TASK PROMPT: The answer should hold exactly the lines of the entries below from the one containing "356x241 pixels." through the last line, both included.

Excerpts from a dataset:
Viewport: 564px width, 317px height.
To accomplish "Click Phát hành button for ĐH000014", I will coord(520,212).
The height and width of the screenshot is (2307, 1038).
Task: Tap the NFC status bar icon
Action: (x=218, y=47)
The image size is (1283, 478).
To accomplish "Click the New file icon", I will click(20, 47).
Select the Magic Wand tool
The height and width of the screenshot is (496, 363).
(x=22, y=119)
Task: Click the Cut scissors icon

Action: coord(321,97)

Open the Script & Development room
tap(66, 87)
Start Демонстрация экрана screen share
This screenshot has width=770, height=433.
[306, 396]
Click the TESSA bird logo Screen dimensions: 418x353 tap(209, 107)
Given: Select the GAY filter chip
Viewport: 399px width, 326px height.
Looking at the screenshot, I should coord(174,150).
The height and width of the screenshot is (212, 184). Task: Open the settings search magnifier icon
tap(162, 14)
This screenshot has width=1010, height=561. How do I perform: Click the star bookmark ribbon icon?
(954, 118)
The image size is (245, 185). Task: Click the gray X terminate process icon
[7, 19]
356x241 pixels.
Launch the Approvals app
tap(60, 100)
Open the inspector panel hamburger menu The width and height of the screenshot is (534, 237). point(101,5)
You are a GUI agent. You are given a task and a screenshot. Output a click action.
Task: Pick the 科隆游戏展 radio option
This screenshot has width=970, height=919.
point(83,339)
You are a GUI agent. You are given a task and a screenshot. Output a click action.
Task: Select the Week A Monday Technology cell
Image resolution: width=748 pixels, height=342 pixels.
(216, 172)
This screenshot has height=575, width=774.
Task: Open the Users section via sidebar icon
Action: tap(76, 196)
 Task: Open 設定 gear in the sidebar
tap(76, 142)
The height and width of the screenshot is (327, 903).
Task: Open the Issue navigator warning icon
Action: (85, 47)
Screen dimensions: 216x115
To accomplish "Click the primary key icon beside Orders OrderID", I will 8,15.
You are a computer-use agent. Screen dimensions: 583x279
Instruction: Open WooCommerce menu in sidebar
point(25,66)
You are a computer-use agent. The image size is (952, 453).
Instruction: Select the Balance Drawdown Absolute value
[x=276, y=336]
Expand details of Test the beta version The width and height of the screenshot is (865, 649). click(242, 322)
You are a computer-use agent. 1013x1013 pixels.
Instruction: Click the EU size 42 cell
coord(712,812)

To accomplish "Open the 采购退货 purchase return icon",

RESPONSE TO THIS EXERCISE:
356x241 pixels.
Launch the Approvals app
tap(60, 100)
Open the inspector panel hamburger menu The width and height of the screenshot is (534, 237). point(101,5)
You are a GUI agent. You are given a task and a screenshot. Output a click action.
Task: Pick the 科隆游戏展 radio option
This screenshot has width=970, height=919.
point(83,339)
You are a GUI agent. You are given a task and a screenshot. Output a click action.
Task: Select the Week A Monday Technology cell
Image resolution: width=748 pixels, height=342 pixels.
(216, 172)
This screenshot has height=575, width=774.
Task: Open the Users section via sidebar icon
Action: tap(76, 196)
 Task: Open 設定 gear in the sidebar
tap(76, 142)
The height and width of the screenshot is (327, 903).
Task: Open the Issue navigator warning icon
Action: (85, 47)
Screen dimensions: 216x115
To accomplish "Click the primary key icon beside Orders OrderID", I will 8,15.
You are a computer-use agent. Screen dimensions: 583x279
Instruction: Open WooCommerce menu in sidebar
point(25,66)
You are a computer-use agent. The image size is (952, 453).
Instruction: Select the Balance Drawdown Absolute value
[x=276, y=336]
Expand details of Test the beta version The width and height of the screenshot is (865, 649). click(242, 322)
You are a computer-use agent. 1013x1013 pixels.
Instruction: Click the EU size 42 cell
coord(712,812)

To accomplish "Open the 采购退货 purchase return icon",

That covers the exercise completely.